• _THE TASK_
Search the entries below for the word "Contact" and copy each line that has it.

• _Data records_
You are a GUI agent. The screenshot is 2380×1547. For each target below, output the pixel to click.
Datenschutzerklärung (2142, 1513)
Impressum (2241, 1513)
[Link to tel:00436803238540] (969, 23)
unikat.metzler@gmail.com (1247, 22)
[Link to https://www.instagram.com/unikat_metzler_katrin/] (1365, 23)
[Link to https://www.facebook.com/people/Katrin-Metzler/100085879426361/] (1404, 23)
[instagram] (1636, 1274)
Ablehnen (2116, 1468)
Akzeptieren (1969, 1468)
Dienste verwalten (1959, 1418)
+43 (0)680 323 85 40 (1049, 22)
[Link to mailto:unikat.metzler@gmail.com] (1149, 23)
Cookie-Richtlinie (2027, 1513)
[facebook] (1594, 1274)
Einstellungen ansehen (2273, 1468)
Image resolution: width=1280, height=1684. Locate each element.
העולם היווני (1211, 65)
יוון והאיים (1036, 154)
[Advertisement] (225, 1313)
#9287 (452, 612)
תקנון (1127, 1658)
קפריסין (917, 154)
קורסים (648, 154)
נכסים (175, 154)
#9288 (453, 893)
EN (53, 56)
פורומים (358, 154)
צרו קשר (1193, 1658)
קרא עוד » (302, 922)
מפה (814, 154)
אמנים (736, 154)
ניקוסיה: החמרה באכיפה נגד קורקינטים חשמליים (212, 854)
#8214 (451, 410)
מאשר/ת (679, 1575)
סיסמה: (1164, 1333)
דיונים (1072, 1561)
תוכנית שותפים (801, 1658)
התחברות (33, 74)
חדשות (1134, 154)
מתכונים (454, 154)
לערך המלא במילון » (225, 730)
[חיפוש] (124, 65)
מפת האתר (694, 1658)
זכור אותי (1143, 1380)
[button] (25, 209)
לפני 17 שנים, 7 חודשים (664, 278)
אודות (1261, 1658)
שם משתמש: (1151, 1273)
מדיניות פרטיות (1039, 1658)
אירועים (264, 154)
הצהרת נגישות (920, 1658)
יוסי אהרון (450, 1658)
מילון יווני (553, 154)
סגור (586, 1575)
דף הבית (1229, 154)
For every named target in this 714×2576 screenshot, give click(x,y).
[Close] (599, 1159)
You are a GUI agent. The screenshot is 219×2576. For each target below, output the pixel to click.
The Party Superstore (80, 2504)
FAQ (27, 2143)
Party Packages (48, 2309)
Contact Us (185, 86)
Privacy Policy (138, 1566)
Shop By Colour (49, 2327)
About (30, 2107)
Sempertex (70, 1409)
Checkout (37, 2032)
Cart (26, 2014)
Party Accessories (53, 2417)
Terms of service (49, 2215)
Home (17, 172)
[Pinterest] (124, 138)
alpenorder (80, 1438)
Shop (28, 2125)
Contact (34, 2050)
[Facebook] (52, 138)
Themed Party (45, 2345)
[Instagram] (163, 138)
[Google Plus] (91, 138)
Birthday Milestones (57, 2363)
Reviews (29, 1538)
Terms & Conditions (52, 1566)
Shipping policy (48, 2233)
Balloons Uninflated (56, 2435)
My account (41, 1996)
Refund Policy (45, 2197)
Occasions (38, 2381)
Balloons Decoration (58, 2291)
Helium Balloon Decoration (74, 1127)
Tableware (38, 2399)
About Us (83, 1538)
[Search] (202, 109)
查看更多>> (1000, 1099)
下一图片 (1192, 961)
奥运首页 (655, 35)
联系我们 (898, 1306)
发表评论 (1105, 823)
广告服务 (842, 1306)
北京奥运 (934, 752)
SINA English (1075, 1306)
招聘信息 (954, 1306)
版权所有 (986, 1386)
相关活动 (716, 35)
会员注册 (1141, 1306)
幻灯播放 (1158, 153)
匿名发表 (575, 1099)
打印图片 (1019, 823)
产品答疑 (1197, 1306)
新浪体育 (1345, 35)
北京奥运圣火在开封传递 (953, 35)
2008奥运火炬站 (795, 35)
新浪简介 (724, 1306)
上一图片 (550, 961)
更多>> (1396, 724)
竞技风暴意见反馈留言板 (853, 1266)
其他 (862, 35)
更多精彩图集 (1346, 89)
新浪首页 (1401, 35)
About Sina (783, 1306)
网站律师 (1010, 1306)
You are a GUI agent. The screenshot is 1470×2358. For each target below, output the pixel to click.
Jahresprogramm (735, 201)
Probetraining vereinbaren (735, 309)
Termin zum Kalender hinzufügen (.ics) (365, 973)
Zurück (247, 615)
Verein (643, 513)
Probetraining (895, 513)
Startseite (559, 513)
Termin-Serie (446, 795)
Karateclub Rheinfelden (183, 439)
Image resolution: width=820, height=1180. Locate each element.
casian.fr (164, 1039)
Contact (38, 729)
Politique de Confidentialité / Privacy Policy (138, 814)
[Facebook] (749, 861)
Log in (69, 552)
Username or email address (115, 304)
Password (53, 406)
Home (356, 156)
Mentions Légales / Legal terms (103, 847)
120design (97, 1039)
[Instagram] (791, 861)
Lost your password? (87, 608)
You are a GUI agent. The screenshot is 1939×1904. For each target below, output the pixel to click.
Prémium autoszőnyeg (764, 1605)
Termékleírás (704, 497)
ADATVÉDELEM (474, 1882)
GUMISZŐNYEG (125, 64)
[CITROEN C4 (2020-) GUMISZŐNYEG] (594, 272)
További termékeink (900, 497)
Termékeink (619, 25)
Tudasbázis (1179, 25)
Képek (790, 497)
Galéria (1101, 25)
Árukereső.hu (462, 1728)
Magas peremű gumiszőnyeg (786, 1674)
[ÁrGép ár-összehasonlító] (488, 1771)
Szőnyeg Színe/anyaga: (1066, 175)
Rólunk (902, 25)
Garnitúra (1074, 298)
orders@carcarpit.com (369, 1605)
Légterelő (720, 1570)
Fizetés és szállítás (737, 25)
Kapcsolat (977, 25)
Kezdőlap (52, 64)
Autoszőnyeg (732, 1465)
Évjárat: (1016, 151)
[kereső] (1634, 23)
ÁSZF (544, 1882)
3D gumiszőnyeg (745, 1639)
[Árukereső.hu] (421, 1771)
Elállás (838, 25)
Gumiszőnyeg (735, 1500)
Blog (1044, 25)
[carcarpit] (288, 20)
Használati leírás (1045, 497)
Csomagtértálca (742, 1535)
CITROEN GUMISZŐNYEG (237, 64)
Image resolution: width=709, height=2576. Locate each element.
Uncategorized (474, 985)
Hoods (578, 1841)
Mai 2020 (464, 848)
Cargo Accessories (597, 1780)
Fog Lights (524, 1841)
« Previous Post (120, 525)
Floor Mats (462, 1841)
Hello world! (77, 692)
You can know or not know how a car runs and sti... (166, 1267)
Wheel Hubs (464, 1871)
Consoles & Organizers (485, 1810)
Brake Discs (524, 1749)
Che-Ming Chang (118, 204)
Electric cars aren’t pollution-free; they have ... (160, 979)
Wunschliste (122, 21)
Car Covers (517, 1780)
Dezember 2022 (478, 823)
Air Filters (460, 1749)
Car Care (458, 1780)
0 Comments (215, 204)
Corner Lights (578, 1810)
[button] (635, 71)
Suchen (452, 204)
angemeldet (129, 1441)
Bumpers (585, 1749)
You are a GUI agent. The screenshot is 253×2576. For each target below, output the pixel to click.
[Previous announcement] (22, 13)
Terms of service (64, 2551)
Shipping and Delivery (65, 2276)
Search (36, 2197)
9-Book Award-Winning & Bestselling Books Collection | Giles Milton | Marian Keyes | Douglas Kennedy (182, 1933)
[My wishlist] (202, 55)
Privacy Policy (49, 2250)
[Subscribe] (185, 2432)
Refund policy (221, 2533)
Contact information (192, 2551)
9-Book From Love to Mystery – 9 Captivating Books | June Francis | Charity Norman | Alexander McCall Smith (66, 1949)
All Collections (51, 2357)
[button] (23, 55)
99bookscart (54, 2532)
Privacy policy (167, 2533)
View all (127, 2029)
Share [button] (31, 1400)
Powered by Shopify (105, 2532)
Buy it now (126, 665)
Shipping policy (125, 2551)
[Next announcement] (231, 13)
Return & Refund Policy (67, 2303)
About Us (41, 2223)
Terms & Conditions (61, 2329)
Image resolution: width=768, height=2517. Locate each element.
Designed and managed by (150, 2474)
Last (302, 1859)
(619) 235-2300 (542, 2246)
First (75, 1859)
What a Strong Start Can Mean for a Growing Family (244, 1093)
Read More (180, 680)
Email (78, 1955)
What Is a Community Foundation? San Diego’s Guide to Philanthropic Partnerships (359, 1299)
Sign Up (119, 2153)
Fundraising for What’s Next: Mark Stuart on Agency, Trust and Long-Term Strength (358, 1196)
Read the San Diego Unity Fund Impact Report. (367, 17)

• _EXERCISE SOLUTION_
Contact Us (185, 86)
Contact (34, 2050)
Contact (38, 729)
Contact information (192, 2551)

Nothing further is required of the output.